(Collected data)
****************
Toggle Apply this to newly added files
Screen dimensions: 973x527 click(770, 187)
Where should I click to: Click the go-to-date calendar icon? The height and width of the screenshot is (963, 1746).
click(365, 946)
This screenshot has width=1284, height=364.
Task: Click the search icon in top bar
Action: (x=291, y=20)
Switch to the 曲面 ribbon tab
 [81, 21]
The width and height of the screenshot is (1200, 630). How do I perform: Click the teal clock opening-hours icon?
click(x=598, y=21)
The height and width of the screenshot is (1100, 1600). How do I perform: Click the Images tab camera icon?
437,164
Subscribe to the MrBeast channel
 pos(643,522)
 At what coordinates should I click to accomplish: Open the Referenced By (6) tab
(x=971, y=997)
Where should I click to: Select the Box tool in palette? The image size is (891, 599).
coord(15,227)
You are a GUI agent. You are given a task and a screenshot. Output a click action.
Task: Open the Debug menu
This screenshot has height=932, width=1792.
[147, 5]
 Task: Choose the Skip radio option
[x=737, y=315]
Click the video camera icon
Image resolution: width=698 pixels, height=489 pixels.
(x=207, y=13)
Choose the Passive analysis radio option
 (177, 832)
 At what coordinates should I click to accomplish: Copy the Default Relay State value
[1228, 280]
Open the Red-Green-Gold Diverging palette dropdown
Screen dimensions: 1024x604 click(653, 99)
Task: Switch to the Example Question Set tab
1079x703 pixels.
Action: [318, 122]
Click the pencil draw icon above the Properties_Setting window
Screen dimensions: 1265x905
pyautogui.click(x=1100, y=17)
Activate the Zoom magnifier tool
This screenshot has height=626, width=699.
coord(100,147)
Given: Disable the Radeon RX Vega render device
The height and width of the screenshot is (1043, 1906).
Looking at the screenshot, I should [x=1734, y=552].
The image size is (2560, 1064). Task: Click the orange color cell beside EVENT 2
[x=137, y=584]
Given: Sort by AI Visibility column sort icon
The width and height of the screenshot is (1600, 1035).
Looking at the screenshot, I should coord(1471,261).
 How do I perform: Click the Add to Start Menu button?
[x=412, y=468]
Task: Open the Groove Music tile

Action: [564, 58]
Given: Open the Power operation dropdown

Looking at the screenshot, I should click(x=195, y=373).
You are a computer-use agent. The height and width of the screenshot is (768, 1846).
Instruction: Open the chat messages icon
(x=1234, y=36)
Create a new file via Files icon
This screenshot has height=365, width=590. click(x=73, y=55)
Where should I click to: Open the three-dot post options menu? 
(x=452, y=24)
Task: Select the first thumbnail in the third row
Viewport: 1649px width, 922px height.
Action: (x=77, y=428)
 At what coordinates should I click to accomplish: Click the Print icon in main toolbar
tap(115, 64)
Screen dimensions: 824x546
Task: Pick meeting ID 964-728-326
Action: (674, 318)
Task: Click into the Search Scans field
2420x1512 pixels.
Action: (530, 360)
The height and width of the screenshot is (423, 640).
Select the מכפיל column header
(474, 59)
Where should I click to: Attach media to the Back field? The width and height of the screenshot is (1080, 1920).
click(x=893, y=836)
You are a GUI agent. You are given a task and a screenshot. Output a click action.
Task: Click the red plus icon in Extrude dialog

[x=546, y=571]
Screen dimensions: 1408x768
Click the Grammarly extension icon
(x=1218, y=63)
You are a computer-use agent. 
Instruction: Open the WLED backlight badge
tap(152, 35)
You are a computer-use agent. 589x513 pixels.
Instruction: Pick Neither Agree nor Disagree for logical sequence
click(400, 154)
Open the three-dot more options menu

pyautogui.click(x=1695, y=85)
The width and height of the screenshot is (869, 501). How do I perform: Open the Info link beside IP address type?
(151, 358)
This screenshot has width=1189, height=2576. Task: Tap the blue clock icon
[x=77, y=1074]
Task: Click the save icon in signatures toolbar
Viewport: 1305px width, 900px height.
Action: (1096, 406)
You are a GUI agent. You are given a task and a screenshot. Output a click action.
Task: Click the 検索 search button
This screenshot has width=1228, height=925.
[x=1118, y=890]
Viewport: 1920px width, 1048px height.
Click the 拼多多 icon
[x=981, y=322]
****************
WRITTEN TASK
Reproduce the stretch from the start of the entries through the line containing "click(x=598, y=21)", copying every line exactly.

THE RESULT
Toggle Apply this to newly added files
Screen dimensions: 973x527 click(770, 187)
Where should I click to: Click the go-to-date calendar icon? The height and width of the screenshot is (963, 1746).
click(365, 946)
This screenshot has width=1284, height=364.
Task: Click the search icon in top bar
Action: (x=291, y=20)
Switch to the 曲面 ribbon tab
 [81, 21]
The width and height of the screenshot is (1200, 630). How do I perform: Click the teal clock opening-hours icon?
click(x=598, y=21)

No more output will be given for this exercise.